_EXTRAIT_:

________

Après le carton Kingston Karma et l'album collectif Plus de cœur égal soleil, comment t'es-tu remotivé ?

Je suis toujours motivé. Personne ne m'a tanné en disant " t'as un album à faire ". J'emmagasine des impressions. Dès que j'ai le quota, j'en fais un disque. Je le trouve meilleur que tout ce que j'ai fait avant mais c'est pas à moi de juger la qualité. Le disque appartient au public. C'est à lui de juger.

Un album de plus enregistré à Tough Gong…

Tough gong, c'est le surnom de Bob Marley. Tough pour " dur ". Gong pour, le crâne du mitan, du chef. C'est le quatrième disque que j'enregistre dans le studio de Marley. Sans prétendre que c'est chez moi, j'en connais les moindres recoins. Je ne vais pas là-bas parce que c'est chez Marley. C'est l'endroit qui sonne le mieux en Jamaïque et pour ma musique.

Le titre de l'album, J'fais c'que j'veux : un sursaut d'indépendance ?

Je ne veux pas rentrer dans les plans "Je trouve que mon album est plus ceci-cela, plus indépendant, plus mature". Je suis qu'un petit chanteur des rues. J'ai pas fait les cours dramatiques pour expliquer la situation.

Est-ce primordial pour toi d'avoir un son jamaïcain, authentique, plutôt que de faire du reggae d'importation ?

C'est la Providence : j'ai cette chance de pouvoir faire la musique que j'aime dans le pays d'où elle vient. Le reste, je le vis par rapport aux éléments, au St-Esprit du reggae (rires). J'ai toujours aimé ce pays. Le rêve, c'est de se retrouver en studio avec les gars qui jouaient sur les disques que j'écoutais.

Petite explication de texte : dans Dépareillé, tu chantes "Blanc c'est Diable et noir c'est Dieu"…

Le reggae, c 'est avant tout la musique du peuple noir. A Kingston, je suis le seul blanc en studio. Il ne faut pas se leurrer : le Reggae music ne chante pas vraiment les louanges du blanc. Les actions des blancs ont souvent été sournoises et négatives dans le passé. C'est normal qu'ils n'aient pas confiance. Cela dit, je trouve la Jamaïque très civilisée comparée à bon nombre d'autres pays. Les Jamaïcains m'ont accepté parce que je suis sincère, que j'arrive sans prétention, en disant simplement je suis chanteur de reggae. Si tu aimes vraiment cette musique et que tu connais leur culture, tu es vite des leurs.

________

_À FAIRE_:
a: Pour chaque affirmation, indiquez si elle concorde avec l'entretien sur le reggae, répondez par oui ou par non et citez les mots du texte qui tranchent. (i) Le chanteur enregistre pour la quatrième fois dans le studio de Marley. (ii) Quelqu'un a pressé le chanteur de faire un album. (iii) À Kingston, le chanteur est le seul blanc en studio.
b: Répondez brièvement à ces questions sur l'entretien sur le reggae.
(i) Quel est le titre de l'album ?
(ii) De qui Tough Gong est-il le surnom ?
(iii) Dans quelle chanson le chanteur dit-il « Blanc c'est Diable et noir c'est Dieu » ?
c: Poursuivez l'entretien sur le reggae après la dernière réponse du chanteur.

_DONNÉES FOURNIES_:
________

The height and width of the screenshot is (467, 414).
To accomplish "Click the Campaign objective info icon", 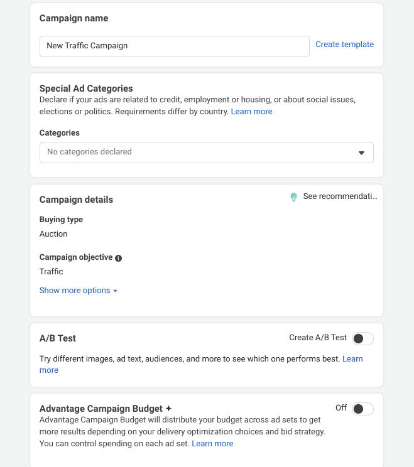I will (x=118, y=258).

________

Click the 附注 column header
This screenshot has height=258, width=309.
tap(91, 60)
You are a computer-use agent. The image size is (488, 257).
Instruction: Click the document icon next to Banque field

________

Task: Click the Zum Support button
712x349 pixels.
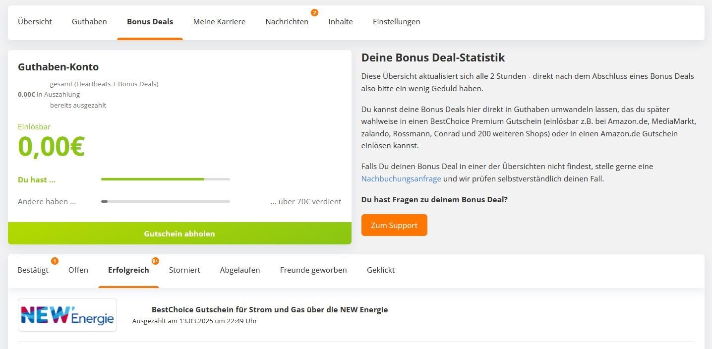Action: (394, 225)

________

_RÉPONSES DANS L'ORDRE_:
a:
(i) Oui : « C'est le quatrième disque que j'enregistre dans le studio de Marley. »
(ii) Non : « Personne ne m'a tanné »
(iii) Oui : « A Kingston, je suis le seul blanc en studio. »

b:
(i) J'fais c'que j'veux
(ii) Bob Marley
(iii) Dépareillé

c:
Est-ce que tu te sens toujours en rébellion, malgré le succès commercial ?

C'est quoi, être rebelle : jouer les James Dean ? Je suis pas d'accord avec les rouages du système. Mais ça fait pas de moi un rebelle. Les vrais rebelles sont ceux qui prennent les armes pour défendre leur pays face à l'oppression. C'est pas dans une chambre ou un café à Paris qu'on peu se rebeller. Paris, c'est beaucoup de jactance et peu d'actes.

Quand on te dit "gardien du temple" du reggae, flatté ou agacé ?

Ca dépend dans quel sens. C'est un peu prétentieux. Je me sens plutôt comme un soldat du reggae, au service de la musique jamaïcaine.

Le reggae est-il simplement une musique pour toi. Est-ce que ça implique une philosophie, une religion ?

C'est une musique, rien d'autre. Après ça, la religion, la philo, fumer ou pas, c'est d'autres problèmes. Le reggae, c'est comme la valse : il a les codes musicaux, les façons de jouer le one drop…

Tes maîtres, ceux qui t'ont mis sur la voie ?

Burning Spear, Dennis Brown, pour le chant, Slim Smith, Tenor Saw. Sans oublier le plus grand : Marley, tout simplement.

Il paraît que pendant l'enregistrement de Je fais c'que j'veux, tu travaillais sur un disque en anglais ?

Exact. Avec pas mal de duos : avec Horace Andy, Junior Kelly, Anthony B… Je suis juste chanteur. Les textes et des mélodies ne sont pas de moi. Un exercice de " style ".

Toujours "en guerre avec la Ratepeu et la Senecefe" ?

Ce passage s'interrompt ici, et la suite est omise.